Description of the task | Repeat the records word for word.

--- Material for the task Enclosed Below ---

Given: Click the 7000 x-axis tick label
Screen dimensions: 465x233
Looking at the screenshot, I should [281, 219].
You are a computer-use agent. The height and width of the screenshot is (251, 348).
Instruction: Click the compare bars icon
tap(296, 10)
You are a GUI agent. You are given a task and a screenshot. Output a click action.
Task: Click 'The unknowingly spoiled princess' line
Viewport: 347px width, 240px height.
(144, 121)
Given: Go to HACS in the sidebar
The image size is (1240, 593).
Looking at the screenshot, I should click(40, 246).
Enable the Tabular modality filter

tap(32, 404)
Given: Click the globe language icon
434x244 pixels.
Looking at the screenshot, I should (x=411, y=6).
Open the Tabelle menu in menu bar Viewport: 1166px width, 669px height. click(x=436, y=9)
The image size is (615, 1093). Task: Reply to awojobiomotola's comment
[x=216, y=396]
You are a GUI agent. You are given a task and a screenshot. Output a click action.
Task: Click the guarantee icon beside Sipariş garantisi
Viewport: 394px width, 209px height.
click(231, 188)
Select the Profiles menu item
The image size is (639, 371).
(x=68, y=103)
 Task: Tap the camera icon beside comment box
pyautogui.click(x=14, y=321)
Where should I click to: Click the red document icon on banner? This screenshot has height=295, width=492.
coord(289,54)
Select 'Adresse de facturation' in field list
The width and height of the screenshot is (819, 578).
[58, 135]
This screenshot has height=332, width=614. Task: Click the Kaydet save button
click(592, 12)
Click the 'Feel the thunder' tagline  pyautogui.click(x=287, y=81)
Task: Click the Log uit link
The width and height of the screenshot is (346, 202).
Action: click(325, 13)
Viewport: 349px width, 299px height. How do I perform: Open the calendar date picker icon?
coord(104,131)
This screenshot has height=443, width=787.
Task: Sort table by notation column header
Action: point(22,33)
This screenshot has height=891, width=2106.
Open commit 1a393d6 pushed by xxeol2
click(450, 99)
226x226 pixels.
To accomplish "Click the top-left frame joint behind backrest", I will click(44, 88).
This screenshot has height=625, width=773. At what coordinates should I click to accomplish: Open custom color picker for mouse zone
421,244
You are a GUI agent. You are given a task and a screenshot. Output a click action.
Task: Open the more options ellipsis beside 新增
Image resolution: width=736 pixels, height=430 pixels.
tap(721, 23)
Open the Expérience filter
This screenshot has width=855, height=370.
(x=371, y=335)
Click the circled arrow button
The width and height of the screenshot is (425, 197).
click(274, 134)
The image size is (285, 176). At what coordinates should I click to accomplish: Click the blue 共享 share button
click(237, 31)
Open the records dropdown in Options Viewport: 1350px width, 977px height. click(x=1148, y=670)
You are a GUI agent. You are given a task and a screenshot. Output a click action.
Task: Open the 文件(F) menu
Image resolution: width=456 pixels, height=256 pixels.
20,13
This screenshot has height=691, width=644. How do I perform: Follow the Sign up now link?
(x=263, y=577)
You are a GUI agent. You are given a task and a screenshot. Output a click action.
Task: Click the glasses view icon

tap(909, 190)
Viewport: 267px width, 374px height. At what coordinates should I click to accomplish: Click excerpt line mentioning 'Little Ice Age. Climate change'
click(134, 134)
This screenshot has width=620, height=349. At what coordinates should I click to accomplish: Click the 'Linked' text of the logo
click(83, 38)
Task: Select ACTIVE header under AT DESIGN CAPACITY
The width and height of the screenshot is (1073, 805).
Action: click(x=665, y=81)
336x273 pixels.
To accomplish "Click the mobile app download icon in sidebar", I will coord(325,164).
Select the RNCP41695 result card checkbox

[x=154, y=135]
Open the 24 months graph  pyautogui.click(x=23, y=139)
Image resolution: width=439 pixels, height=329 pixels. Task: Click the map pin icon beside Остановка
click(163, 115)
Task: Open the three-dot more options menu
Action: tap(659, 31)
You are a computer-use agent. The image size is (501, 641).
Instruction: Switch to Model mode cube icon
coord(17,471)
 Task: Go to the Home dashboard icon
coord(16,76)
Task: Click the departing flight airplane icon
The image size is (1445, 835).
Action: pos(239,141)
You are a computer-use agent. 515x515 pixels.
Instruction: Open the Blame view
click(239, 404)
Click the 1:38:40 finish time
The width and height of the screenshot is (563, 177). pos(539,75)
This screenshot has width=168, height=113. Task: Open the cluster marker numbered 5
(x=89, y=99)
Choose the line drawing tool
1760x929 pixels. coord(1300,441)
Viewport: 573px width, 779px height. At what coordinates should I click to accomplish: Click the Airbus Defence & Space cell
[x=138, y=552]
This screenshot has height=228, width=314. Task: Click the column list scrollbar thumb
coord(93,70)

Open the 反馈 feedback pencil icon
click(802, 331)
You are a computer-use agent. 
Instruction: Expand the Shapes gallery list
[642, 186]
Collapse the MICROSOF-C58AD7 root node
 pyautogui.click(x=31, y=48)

--- End of Enclosed Material for the task ---

Reply to the exercise |
Given: Click the 7000 x-axis tick label
Screen dimensions: 465x233
Looking at the screenshot, I should [281, 219].
You are a computer-use agent. The height and width of the screenshot is (251, 348).
Instruction: Click the compare bars icon
tap(296, 10)
You are a GUI agent. You are given a task and a screenshot. Output a click action.
Task: Click 'The unknowingly spoiled princess' line
Viewport: 347px width, 240px height.
(144, 121)
Given: Go to HACS in the sidebar
The image size is (1240, 593).
Looking at the screenshot, I should click(40, 246).
Enable the Tabular modality filter

tap(32, 404)
Given: Click the globe language icon
434x244 pixels.
Looking at the screenshot, I should (x=411, y=6).
Open the Tabelle menu in menu bar Viewport: 1166px width, 669px height. click(x=436, y=9)
The image size is (615, 1093). Task: Reply to awojobiomotola's comment
[x=216, y=396]
You are a GUI agent. You are given a task and a screenshot. Output a click action.
Task: Click the guarantee icon beside Sipariş garantisi
Viewport: 394px width, 209px height.
click(231, 188)
Select the Profiles menu item
The image size is (639, 371).
(x=68, y=103)
 Task: Tap the camera icon beside comment box
pyautogui.click(x=14, y=321)
Where should I click to: Click the red document icon on banner? This screenshot has height=295, width=492.
coord(289,54)
Select 'Adresse de facturation' in field list
The width and height of the screenshot is (819, 578).
[58, 135]
This screenshot has height=332, width=614. Task: Click the Kaydet save button
click(592, 12)
Click the 'Feel the thunder' tagline  pyautogui.click(x=287, y=81)
Task: Click the Log uit link
The width and height of the screenshot is (346, 202).
Action: click(325, 13)
Viewport: 349px width, 299px height. How do I perform: Open the calendar date picker icon?
coord(104,131)
This screenshot has height=443, width=787.
Task: Sort table by notation column header
Action: point(22,33)
This screenshot has height=891, width=2106.
Open commit 1a393d6 pushed by xxeol2
click(450, 99)
226x226 pixels.
To accomplish "Click the top-left frame joint behind backrest", I will click(44, 88).
This screenshot has height=625, width=773. At what coordinates should I click to accomplish: Open custom color picker for mouse zone
421,244
You are a GUI agent. You are given a task and a screenshot. Output a click action.
Task: Open the more options ellipsis beside 新增
Image resolution: width=736 pixels, height=430 pixels.
tap(721, 23)
Open the Expérience filter
This screenshot has width=855, height=370.
(x=371, y=335)
Click the circled arrow button
The width and height of the screenshot is (425, 197).
click(274, 134)
The image size is (285, 176). At what coordinates should I click to accomplish: Click the blue 共享 share button
click(237, 31)
Open the records dropdown in Options Viewport: 1350px width, 977px height. click(x=1148, y=670)
You are a GUI agent. You are given a task and a screenshot. Output a click action.
Task: Open the 文件(F) menu
Image resolution: width=456 pixels, height=256 pixels.
20,13
This screenshot has height=691, width=644. How do I perform: Follow the Sign up now link?
(x=263, y=577)
You are a GUI agent. You are given a task and a screenshot. Output a click action.
Task: Click the glasses view icon

tap(909, 190)
Viewport: 267px width, 374px height. At what coordinates should I click to accomplish: Click excerpt line mentioning 'Little Ice Age. Climate change'
click(134, 134)
This screenshot has width=620, height=349. At what coordinates should I click to accomplish: Click the 'Linked' text of the logo
click(83, 38)
Task: Select ACTIVE header under AT DESIGN CAPACITY
The width and height of the screenshot is (1073, 805).
Action: click(x=665, y=81)
336x273 pixels.
To accomplish "Click the mobile app download icon in sidebar", I will coord(325,164).
Select the RNCP41695 result card checkbox

[x=154, y=135]
Open the 24 months graph  pyautogui.click(x=23, y=139)
Image resolution: width=439 pixels, height=329 pixels. Task: Click the map pin icon beside Остановка
click(163, 115)
Task: Open the three-dot more options menu
Action: tap(659, 31)
You are a computer-use agent. The image size is (501, 641).
Instruction: Switch to Model mode cube icon
coord(17,471)
 Task: Go to the Home dashboard icon
coord(16,76)
Task: Click the departing flight airplane icon
The image size is (1445, 835).
Action: pos(239,141)
You are a computer-use agent. 515x515 pixels.
Instruction: Open the Blame view
click(239, 404)
Click the 1:38:40 finish time
The width and height of the screenshot is (563, 177). pos(539,75)
This screenshot has width=168, height=113. Task: Open the cluster marker numbered 5
(x=89, y=99)
Choose the line drawing tool
1760x929 pixels. coord(1300,441)
Viewport: 573px width, 779px height. At what coordinates should I click to accomplish: Click the Airbus Defence & Space cell
[x=138, y=552]
This screenshot has height=228, width=314. Task: Click the column list scrollbar thumb
coord(93,70)

Open the 反馈 feedback pencil icon
click(802, 331)
You are a computer-use agent. 
Instruction: Expand the Shapes gallery list
[642, 186]
Collapse the MICROSOF-C58AD7 root node
 pyautogui.click(x=31, y=48)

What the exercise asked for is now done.